Cabelas
6.28.2008
Triadelphia, WV - There really is no place in the world like Cabelas. Except maybe another Cabelas. It’s not a unique sporting goods store, it’s part of a chain, and that’s what’s so bizarre about it.
Cabela’s is part 19th century natural history museum and part consumer wonderland. I don’t believe I’ve ever seen so much taxidermy in one spot, including a natural history museum. There’s everything from “Conservation Mountain,” which takes up a good third of the store, to the Serengeti, complete with lions, rhinos and elephants. There is also a fair amount of carnage as stuffed beasts snarl with the remainents of another stuffed beast in it’s mouth. Oh, and the mounted heads. So many mounted heads.
When I first heard about Cabelas I falsely assumed it was a place with sculpted animals. There’s no way PETA would allow a giant mountain full of recently dead animals! Of course I can’t really see PETA’s protesting being a safe venture from the looks of Cabelas’ clientèle. There were a lot of wife-beaters, camo hats, and mullets. Animal rights activists are no match for the sheer number of gun racks attached to the myriad of pickups in the parking lot.
“Conservation Mountain,” so called (according to the plaque I barely skimmed) because of it’s efforts to conserve wildlife … somehow … by stuffing them? (I’m guessing there’s some sort of monetary fund. I bet there would be a higher source of revenue if they took pictures of you in from of your favorite stuffed warthog and put it on a key chain for you.) is the centerpiece of Cabelas. And it’s a photo op-stravaganza for any family. Just imagine, your Christmas card this year can be a lovely shot of your smiling children in front of a grisly tearing into a deer.

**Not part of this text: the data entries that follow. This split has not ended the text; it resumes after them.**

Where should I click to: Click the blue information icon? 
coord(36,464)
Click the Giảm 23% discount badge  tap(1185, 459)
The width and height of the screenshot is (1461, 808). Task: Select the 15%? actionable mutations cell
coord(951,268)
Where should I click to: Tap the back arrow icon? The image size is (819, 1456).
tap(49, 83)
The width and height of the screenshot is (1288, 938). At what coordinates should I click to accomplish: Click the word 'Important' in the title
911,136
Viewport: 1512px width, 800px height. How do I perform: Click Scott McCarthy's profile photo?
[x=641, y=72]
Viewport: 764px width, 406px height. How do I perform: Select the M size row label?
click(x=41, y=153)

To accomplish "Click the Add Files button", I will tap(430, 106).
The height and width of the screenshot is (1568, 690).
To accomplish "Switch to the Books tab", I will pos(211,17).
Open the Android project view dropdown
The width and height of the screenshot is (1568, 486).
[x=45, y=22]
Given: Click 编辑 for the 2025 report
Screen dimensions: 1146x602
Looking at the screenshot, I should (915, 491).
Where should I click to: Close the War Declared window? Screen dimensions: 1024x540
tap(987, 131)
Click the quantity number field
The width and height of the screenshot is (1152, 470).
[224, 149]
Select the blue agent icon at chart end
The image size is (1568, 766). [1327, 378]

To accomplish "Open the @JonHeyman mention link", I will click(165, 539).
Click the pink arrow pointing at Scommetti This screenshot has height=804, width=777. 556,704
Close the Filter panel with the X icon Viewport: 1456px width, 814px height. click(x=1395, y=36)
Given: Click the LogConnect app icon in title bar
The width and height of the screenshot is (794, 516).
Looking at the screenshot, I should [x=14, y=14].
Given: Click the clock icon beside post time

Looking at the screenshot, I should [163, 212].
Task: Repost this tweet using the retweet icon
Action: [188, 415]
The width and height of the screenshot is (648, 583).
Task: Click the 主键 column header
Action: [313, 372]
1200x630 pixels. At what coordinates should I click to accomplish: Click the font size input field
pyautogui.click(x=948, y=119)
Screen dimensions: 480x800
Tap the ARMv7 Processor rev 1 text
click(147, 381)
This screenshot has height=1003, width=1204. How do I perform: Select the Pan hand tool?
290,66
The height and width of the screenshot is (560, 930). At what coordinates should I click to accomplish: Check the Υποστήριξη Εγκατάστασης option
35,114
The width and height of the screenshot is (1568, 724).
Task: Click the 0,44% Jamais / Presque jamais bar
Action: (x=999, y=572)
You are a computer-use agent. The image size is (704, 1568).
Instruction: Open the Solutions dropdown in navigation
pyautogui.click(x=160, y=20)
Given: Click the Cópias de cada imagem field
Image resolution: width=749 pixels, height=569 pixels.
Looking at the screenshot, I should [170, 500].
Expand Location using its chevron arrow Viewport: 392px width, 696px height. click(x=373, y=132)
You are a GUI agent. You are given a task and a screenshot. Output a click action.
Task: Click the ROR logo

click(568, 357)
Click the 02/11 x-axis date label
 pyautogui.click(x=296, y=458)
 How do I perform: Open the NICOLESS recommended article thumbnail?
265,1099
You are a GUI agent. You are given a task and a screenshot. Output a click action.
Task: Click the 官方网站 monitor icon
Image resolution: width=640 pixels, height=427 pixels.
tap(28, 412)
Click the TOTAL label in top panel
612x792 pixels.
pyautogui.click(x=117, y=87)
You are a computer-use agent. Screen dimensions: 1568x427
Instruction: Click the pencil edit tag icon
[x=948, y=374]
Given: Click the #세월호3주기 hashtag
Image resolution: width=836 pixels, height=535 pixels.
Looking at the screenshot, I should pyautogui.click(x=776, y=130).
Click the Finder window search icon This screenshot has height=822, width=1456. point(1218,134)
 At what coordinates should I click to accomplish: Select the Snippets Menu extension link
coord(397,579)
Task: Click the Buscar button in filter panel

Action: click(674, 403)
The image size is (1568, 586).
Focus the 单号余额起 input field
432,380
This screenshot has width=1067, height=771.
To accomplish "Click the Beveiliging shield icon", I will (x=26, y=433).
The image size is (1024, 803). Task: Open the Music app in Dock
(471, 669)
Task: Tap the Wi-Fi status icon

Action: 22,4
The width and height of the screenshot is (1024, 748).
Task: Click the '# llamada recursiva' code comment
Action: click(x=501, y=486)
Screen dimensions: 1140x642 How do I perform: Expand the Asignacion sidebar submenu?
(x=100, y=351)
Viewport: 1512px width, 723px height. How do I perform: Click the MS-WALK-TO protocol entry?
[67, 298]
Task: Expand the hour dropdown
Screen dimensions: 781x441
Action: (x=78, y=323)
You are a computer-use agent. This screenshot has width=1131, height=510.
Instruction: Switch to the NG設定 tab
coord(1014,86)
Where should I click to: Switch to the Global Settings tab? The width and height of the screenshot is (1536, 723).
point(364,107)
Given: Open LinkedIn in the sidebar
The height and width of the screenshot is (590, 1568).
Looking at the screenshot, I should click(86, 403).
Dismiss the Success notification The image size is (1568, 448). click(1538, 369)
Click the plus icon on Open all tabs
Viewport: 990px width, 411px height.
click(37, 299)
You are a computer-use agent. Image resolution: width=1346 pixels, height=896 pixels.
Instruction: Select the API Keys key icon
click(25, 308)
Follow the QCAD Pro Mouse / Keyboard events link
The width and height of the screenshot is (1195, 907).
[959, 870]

The kids love Cabelas. You’d think giant dead animals would at least creep them out, especially the predatory ones. I remember being a kid and the one neighbor had a stuffed wildcat, and even tough I was fascinated by it I would run by it very fast whenever I was visiting. There was none of that fascinated fear at Cabelas. Just pure childhood joy. The kind of joy you hear coming out in screams on Christmas morning. In fact I’ve seen more fear from a two year old sitting on Santa’s lap then I did when viewing the hundreds of taxidermied wonders.
Cabelas isn’t just a store and taxidermy wonderland. It also has an arcade where the kiddies can practice their hand at the shooting gallery, thus becoming skilled marksmen before strolling down to the Gun Library and purchasing their fist rifle. There’s a “General Store” that sells countrified bottles of syrup and fudge and whatnot. Cabellas also has a restaurant where you can dine while overlooking
“Conservation Mountain.” And a gift shoppe where you can repurchase baby dolls in camouflage, wooden pop guns, and plush animals (i hesitate to refer to them as “stuffed” animals because at Cabelas that can mean something very different).
All in all I encourage EVERYONE to go to Cabelas. You don’t have to by anything, in fact it’s hugely overpriced (that happens when your overhead includes several taxidermied zebras, those things don’t come cheep). It’s just something that has to be see to be belived. You just don’t see that volume of taxidermy anymore. This place is Teddy Roosevelt’s wet dream.